A proof about period length In this page: http://mathworld.wolfram.com/FermatPrime.html
I found the following result:
$2^{2^{k}}+1$ is a Fermat prime if and only if the period length of $1/(2^{2^{k}}+1)$ is $2^{2^{k}}$.
I am asking where I can find this proof.
 A: First of all : The statement is not true for $k=0$ and $k=1$. But for $k>1$ there is a proof which however needs some advanced number theoretical tools.
The period length of $1/N$ for some positive integer $N$ coprime to $10$ is equal to $$ord_{10}(N)$$ which is equal to the smallest positive integer $u$ such that $$10^u\equiv 1\mod N$$ holds.

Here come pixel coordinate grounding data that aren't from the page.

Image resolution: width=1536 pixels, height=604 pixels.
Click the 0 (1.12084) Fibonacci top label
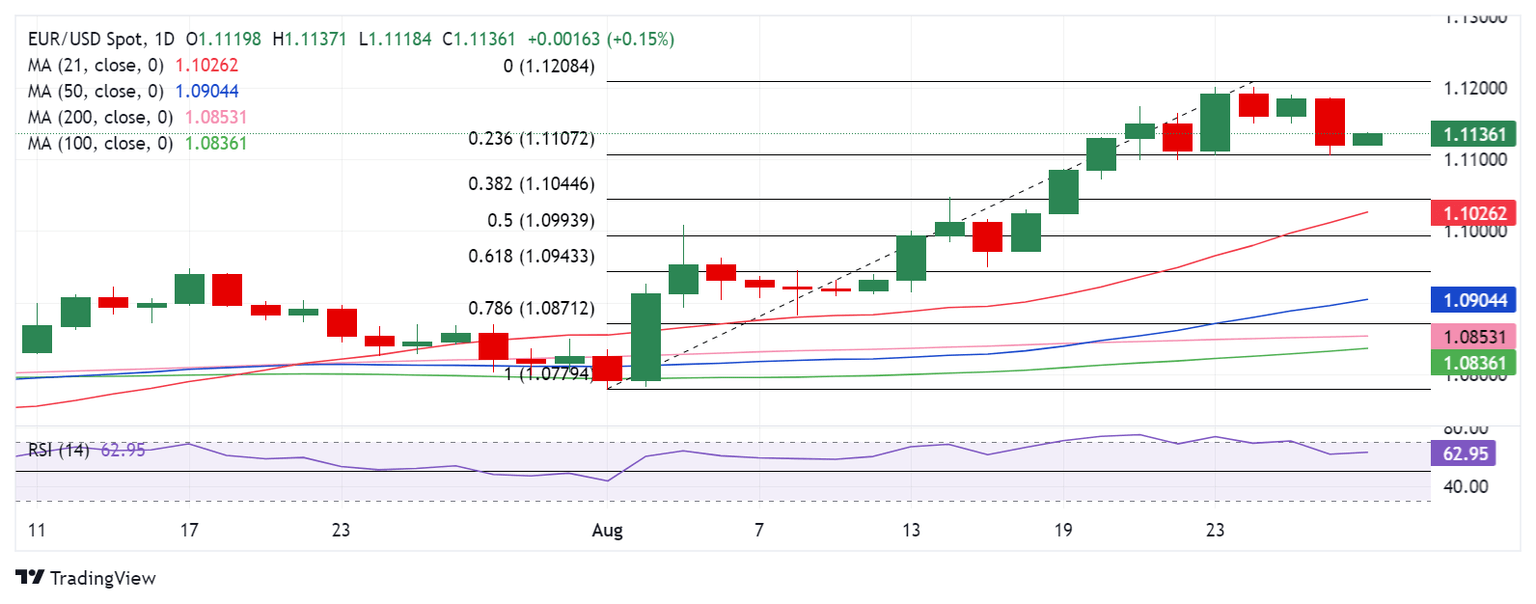point(549,67)
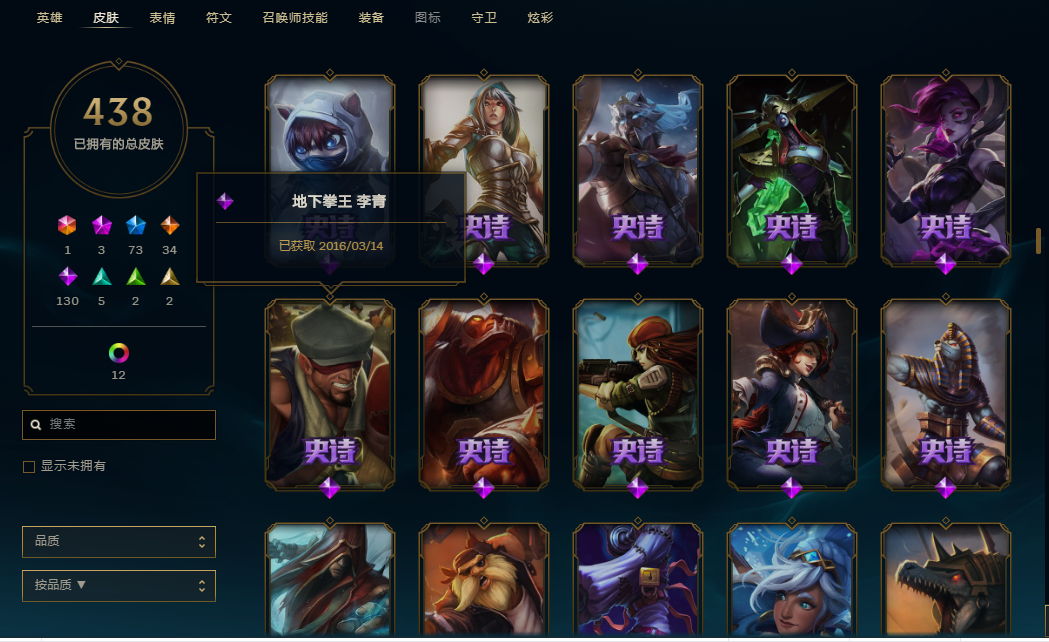This screenshot has height=642, width=1049.
Task: Enable the 显示未拥有 checkbox
Action: 29,467
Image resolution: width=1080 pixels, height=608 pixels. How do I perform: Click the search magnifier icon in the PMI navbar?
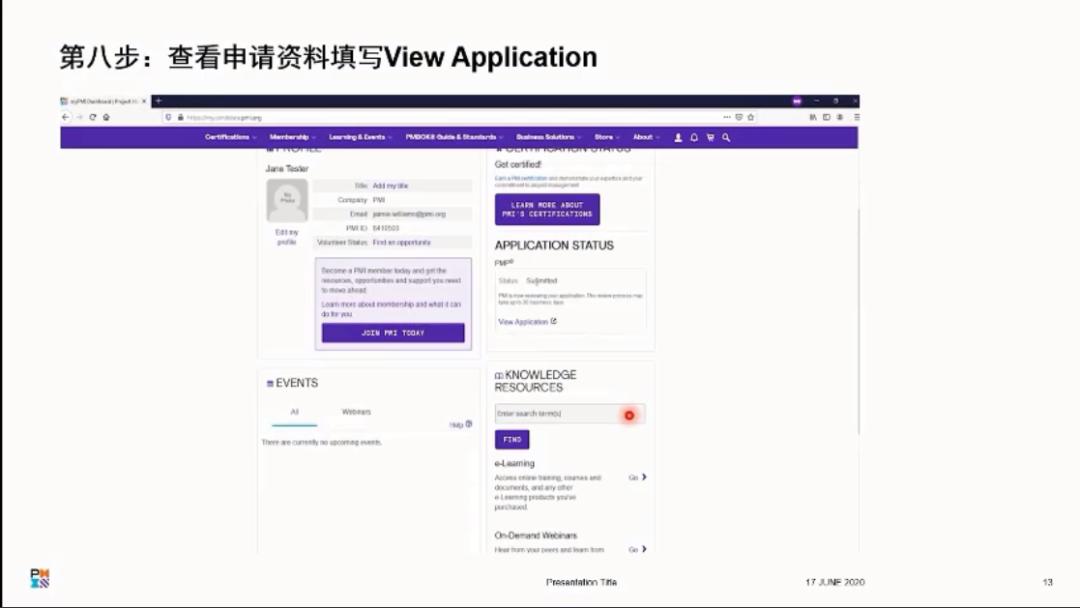click(725, 136)
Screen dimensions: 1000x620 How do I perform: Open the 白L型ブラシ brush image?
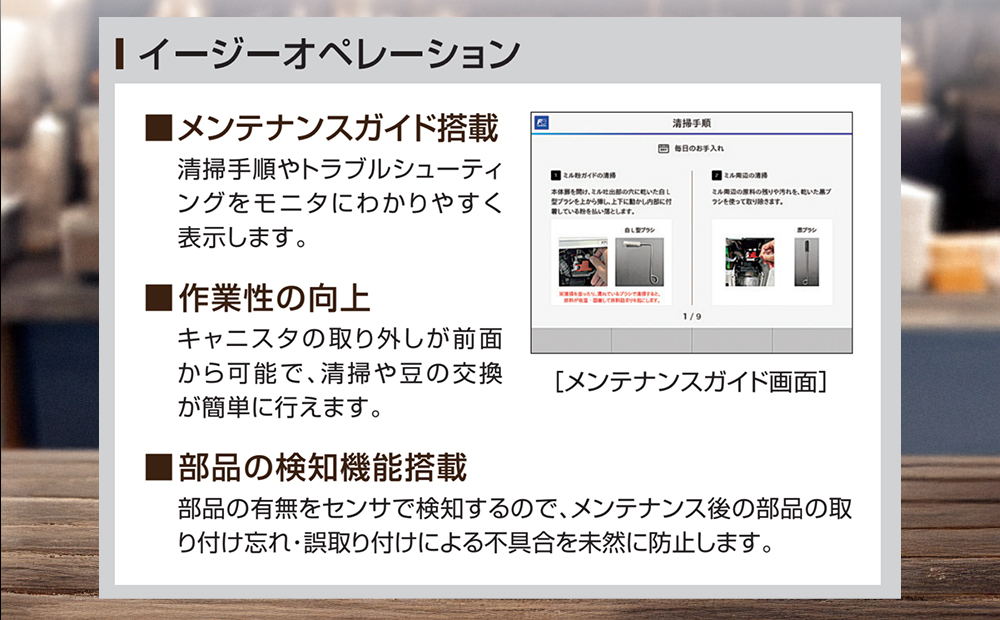point(641,264)
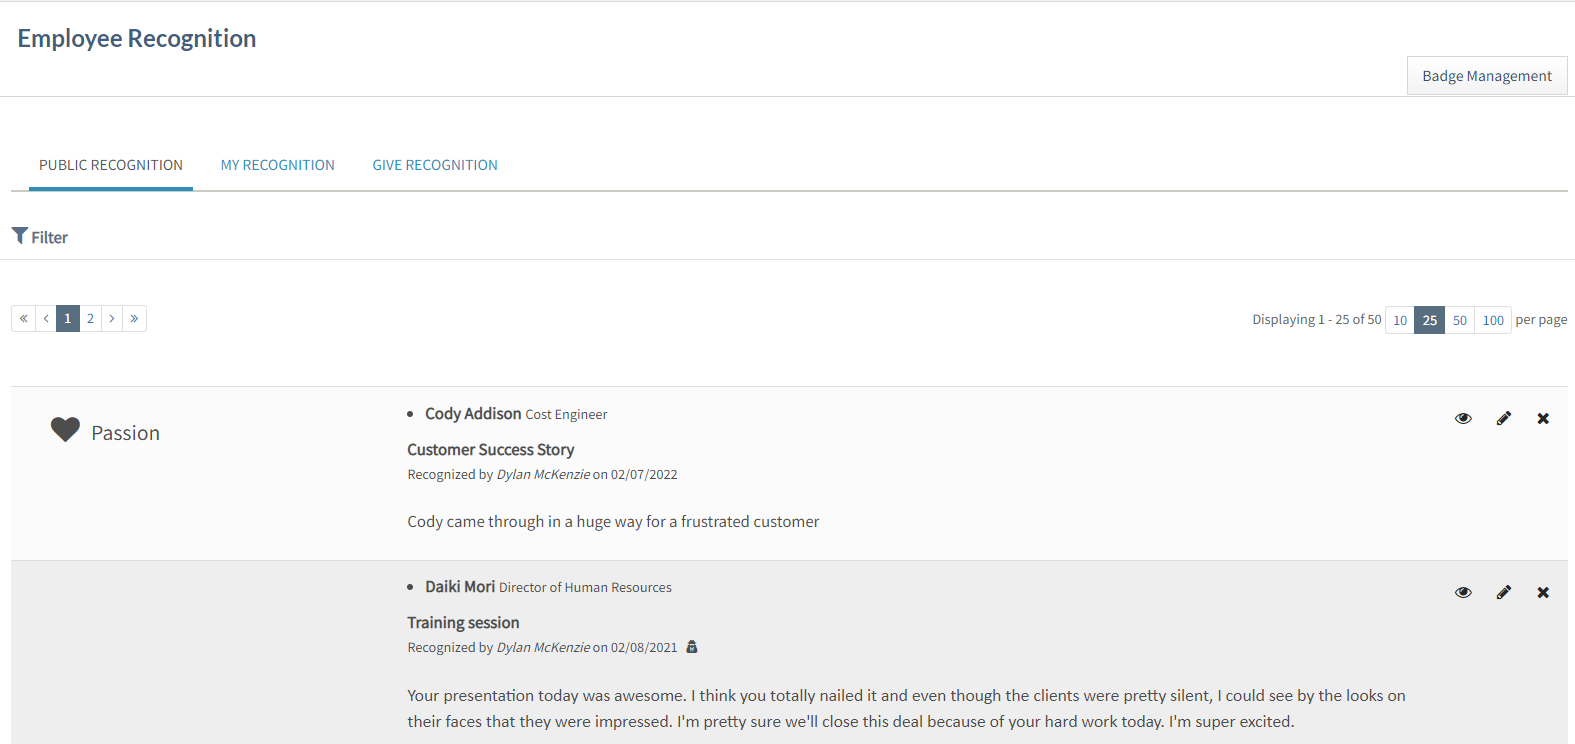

A Fermat number (let us call it $P$) larger than $5$ is coprime to $10$. What we have to show is that we have 

$ord_{10}(P)=P-1$ if and only if $P$ is prime.

First suppose that $P$ is prime. Then, we have $$10^{P-1}\equiv 1\mod P$$ because of Fermat's little theorem and because of Euler's criterion we have 
$$10^{(P-1)/2}\equiv \left(\frac{10}{P}\right)\mod P$$ 
where () denotes the Legendre-symbol.
Since $k>1$ , $P$ is of the form $8k+1$ , hence $2$ is a quadratic residue mod P.
$P$ must also be of the form $5k+2$, hence $5$ is not a quadratic residue mod P.
Hence $10$ is not a quadratic residue mod P and we get $ord_{10}(P)=P-1$
If we have $ord_{10}(P)=P-1$ , we can immediately conclude that $P$ is prime (this is not only true for Fermat numbers). This finishes the desired proof.